In our model we will now calculate the Interest paid each year, the Principal paid each year, the Total Debt service and the remaining Mortgage balance.

Interest paid is actually an expense, and can be subtracted from revenues before tax.

The Principal paid reduces the amount of total debt owing and is subtracted after tax.

The Total Debt service is equal to the Interest plus the Principal paid each year.

And for an Amortising loan, the annual Total Debt service does not change over the life of the loan.

And finally we have the Mortgage balance, which is the total Loan amount minus the Principal paid back over time.

When we sell the property, the Mortgage balance will need to be paid off as well.

Let's start by calculating the Total Debt service.

To calculate the total annual payment for an Amortising loan, Excel has an inbuilt formula called PMT.

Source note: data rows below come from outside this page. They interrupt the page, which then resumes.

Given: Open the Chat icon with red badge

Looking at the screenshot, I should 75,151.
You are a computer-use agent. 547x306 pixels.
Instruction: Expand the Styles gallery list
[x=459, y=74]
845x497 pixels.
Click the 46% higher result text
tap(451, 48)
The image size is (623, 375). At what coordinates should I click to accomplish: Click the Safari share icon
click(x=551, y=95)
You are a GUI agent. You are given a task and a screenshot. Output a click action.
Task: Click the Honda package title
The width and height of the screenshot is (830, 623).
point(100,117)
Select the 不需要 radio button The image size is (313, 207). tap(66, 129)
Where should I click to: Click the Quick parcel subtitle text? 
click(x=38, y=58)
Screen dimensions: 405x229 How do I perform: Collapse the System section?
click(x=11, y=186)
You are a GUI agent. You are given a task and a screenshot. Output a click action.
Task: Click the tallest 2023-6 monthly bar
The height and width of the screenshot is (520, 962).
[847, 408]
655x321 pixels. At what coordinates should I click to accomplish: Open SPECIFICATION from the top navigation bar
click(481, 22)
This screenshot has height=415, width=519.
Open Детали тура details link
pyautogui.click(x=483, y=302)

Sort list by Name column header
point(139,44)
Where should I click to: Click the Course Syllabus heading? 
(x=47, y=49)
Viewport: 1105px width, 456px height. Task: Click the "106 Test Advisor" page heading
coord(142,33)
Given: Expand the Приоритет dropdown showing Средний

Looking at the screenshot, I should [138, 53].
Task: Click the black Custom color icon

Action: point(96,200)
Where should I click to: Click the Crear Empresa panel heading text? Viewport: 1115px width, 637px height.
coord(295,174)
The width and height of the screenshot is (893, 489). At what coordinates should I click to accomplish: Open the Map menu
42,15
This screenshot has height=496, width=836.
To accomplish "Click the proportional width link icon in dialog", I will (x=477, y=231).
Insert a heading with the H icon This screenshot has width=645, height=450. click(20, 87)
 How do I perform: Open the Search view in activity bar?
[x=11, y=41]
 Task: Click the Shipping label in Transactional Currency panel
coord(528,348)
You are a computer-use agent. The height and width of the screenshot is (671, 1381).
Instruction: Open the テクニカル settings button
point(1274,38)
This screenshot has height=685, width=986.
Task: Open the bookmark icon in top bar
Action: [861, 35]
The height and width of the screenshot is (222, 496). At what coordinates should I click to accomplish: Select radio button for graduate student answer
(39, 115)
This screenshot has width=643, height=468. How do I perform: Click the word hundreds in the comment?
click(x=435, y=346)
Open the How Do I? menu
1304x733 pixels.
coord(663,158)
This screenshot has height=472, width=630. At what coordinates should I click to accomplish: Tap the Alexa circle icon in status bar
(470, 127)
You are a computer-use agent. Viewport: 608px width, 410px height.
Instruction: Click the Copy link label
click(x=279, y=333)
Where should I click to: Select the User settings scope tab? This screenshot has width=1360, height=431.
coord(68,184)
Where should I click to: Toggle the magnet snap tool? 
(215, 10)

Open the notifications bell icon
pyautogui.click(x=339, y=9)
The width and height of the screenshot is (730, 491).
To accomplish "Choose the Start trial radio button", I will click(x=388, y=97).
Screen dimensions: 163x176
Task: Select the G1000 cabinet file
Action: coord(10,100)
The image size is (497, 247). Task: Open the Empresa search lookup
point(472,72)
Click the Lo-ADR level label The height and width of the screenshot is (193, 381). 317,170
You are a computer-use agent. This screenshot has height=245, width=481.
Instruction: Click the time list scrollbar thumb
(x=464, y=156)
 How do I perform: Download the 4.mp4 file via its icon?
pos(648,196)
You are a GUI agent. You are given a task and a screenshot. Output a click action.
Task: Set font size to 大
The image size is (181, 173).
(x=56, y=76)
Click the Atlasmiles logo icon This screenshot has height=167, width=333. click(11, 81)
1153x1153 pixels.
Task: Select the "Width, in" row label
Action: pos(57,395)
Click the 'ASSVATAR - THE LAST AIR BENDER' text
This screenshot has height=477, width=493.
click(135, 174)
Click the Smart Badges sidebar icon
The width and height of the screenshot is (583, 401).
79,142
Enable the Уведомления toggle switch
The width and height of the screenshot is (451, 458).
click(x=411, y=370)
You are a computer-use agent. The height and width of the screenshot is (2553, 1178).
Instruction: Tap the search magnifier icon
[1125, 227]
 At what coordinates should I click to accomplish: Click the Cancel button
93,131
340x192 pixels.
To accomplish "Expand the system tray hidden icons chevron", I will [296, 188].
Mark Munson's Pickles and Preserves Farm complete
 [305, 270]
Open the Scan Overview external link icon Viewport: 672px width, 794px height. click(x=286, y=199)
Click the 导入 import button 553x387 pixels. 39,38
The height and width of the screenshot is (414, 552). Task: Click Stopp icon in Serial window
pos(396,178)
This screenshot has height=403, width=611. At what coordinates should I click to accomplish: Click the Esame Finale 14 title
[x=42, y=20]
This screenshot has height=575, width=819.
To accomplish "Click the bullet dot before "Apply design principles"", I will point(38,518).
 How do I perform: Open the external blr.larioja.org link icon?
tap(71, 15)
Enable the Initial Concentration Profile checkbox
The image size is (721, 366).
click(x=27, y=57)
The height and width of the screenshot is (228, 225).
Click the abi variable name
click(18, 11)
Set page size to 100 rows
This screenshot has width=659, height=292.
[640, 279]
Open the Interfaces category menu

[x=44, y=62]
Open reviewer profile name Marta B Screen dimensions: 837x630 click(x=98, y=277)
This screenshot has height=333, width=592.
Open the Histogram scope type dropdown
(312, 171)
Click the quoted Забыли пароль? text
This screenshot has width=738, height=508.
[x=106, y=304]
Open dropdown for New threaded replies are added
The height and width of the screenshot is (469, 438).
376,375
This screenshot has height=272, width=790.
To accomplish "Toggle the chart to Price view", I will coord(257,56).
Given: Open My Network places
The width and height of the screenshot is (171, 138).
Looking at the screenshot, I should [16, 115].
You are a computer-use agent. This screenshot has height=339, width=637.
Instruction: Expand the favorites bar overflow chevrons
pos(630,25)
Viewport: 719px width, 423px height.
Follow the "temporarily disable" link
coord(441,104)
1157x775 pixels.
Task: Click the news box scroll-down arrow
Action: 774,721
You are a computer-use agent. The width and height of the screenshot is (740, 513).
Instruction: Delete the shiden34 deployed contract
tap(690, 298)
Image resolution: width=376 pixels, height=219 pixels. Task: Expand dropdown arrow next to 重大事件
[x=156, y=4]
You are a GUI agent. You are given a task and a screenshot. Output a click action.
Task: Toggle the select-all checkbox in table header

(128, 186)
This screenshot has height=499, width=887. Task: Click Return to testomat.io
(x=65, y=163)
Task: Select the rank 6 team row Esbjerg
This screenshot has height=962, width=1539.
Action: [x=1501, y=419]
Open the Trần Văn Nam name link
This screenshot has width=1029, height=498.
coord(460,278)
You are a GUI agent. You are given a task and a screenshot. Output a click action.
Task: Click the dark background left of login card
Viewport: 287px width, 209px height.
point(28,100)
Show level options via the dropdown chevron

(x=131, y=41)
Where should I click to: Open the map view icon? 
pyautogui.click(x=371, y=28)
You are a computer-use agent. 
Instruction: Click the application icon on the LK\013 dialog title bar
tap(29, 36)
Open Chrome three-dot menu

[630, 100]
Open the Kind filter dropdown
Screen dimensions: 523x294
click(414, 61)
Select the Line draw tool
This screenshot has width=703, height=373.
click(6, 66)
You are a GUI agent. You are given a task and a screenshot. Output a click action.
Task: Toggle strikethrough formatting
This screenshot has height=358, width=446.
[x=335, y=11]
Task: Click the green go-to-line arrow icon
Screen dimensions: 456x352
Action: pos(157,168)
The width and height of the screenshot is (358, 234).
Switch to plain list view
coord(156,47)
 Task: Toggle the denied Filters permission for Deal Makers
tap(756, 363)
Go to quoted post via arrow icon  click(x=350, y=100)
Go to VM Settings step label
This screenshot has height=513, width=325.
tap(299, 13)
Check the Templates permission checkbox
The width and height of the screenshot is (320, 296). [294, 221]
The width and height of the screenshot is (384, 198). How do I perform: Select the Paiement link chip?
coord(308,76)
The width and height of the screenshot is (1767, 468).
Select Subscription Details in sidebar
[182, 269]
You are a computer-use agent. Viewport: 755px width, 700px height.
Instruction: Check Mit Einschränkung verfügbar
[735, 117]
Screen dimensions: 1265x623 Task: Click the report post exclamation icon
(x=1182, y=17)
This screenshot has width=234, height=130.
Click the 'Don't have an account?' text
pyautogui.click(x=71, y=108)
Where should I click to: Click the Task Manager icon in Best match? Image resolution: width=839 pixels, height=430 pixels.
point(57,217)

Before we use PMT however, we need to check if the current year is within the holding period.

So let's navigate to the Total Debt service cell for 2015, and we will start by writing our IF statement.

And the logical test will be if the current year minus 2014, which is anchored, is greater than the holding period.

And if it is, I'll return zero, and if it isn't, I'lll write my PMT function.

he first argument in my PMT function will be the rate, which in this case is the Loan Interest rate.

Next is the number of periods, which is simply the Loan term, and finally we have PV which is the Loan amount.

I can then close the bracket, and then close the bracket for the IF function and press Enter.

And this gives me a value of $80,411 that will need to be paid back every year.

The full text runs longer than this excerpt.